El caudillo Puigdemont

El expresident tiene maniatado al PNV, cautivo a Rajoy y maniobra para pasar a ser el único líder del independentismo

El caudillo Puigdemont
Alberto Ayala
ALBERTO AYALA

El Gobierno de Mariano Rajoy no tira la toalla. No antes de tiempo. Sabe que su única opción de sacar adelante los Presupuestos Generales del Estado para 2018 es conseguir el 'sí' del PNV y se esfuerza en cortejar a los jeltzales. A su estilo, claro.

El lehendakari Urkullu dirigió el viernes una carta al presidente español para pedirle una reunión en la que abordar cómo y cuándo completar de una vez el Estatuto de Gernika. El lunes la vicepresidenta Soraya Sáenz de Santamaría telefoneaba al consejero Josu Erkoreka para asegurarle que el Gobierno central tiene el propósito de transferir a Euskadi... dos pequeñas líneas de ferrocarril que discurren íntegramente por la comunidad autónoma.

¿El enésimo cuponazo para los vascos, que diría Albert Rivera, con independencia de que sea o no cierto? Pues no. El Tribunal Constitucional determinó hace ya más de año y medio que corresponde a Euskadi gestionar esas líneas. El Ejecutivo del PP parece que había 'olvidado' el mandato y que ahora, con las urgencias presupuestarias, ha recobrado la memoria. Todo tan poco ejemplar como viene siendo usual.

Importa poco. Y es que el PNV, Rajoy y las Cuentas del Estado para este año se encuentran en manos de Carles Puigdemont. ¡Quién le iba a decir a su predecesor, al expresident Artur Mas, que aquel comodín temporal que eligió le iba a salir tan avispado y ambicioso!

Todo sigue en el aire. De momento, el PNV no ha roto su palabra de no negociar el Presupuesto con el PP -aunque arde en deseos de hacerlo a pesar de todas las corruptelas y las chapuzas que sigue acumulando el partido en el poder- mientras se mantenga la suspensión de la autonomía catalana. Y Rajoy no puede hacerlo en tanto los soberanistas no nombren un president sin problemas legales, aunque ello suponga que no habrá Cuentas y que podríamos ir a unas elecciones anticipadas cuando las encuestas sitúan a Ciudadanos -la gran 'bicha' de los jeltzales- claramente al alza.

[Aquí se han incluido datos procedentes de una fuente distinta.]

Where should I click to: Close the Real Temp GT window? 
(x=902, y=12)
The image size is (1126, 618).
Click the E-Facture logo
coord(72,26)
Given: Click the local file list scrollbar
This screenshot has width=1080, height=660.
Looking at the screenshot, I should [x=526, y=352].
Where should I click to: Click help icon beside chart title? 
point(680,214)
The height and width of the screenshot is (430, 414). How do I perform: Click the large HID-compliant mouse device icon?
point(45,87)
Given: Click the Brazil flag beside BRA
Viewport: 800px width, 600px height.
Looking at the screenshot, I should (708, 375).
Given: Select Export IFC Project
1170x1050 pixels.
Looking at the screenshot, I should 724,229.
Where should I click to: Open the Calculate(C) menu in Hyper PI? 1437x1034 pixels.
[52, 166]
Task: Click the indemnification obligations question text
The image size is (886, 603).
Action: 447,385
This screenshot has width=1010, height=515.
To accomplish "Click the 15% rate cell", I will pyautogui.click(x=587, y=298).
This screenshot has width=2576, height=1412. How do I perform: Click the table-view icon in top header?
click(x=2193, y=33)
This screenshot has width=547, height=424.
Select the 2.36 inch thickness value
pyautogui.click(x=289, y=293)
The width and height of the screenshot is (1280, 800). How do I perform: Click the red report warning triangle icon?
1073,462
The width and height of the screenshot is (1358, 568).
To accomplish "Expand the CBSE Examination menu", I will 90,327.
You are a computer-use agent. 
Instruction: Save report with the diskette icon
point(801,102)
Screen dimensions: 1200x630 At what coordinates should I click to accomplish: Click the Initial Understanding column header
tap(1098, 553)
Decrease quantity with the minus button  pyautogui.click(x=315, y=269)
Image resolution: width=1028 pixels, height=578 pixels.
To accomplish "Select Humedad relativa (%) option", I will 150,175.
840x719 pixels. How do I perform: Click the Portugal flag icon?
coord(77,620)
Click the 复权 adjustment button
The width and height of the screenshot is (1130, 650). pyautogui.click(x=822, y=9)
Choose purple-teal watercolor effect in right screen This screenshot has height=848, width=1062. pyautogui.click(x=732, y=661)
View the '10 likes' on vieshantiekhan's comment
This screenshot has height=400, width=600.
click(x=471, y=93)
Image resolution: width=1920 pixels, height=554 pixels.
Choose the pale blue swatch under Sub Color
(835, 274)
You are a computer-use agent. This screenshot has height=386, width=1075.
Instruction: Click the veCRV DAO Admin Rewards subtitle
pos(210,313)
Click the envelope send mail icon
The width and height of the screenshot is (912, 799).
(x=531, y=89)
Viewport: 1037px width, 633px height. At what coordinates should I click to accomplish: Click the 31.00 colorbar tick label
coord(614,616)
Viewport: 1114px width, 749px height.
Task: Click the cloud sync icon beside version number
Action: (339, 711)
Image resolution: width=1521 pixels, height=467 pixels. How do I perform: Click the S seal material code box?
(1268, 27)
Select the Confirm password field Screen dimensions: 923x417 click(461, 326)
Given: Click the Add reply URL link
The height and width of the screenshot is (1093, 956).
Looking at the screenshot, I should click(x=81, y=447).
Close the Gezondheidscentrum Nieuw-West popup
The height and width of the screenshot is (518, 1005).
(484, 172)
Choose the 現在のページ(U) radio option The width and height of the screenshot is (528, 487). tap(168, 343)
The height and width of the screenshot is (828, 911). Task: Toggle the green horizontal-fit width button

Intentar escudriñar qué se cuece en las varias salas de máquinas del secesionismo catalán es hace tiempo una profesión de alto riesgo. Y es que lo que en este instante puede parecer una certeza se convierte en algo descartado en cuestión de minutos.

Asumiendo tamaño riesgo, los 'catalanólogos' se muestran persuadidos a día de hoy de que Puigdemont no busca que Cataluña tenga Govern y se levante el 155, sino que se repitan las elecciones el 15 de julio. Justo lo contrario que sus socios de ERC y el que aún es su partido, los neoconvergentes del PDeCAT.

El expresident, cuentan desde Barcelona, se ha percatado de que ERC está descabezada y de que los herederos de Convergència no están en condiciones de discutirle nada. ¿Por qué no arriesgarse a ir a otras elecciones al frente de una lista, que bien podría llamarse 'Movimiento 1 de octubre', que concentre casi todo el voto 'indepe', en busca de una mayoría en votos y escaños?

Con esta opción en el horizonte, el PNV debe decidir si sigue a la espera o se lanza a pactar con Rajoy. Ya sabemos que los chanchullos del PP no le importan nada.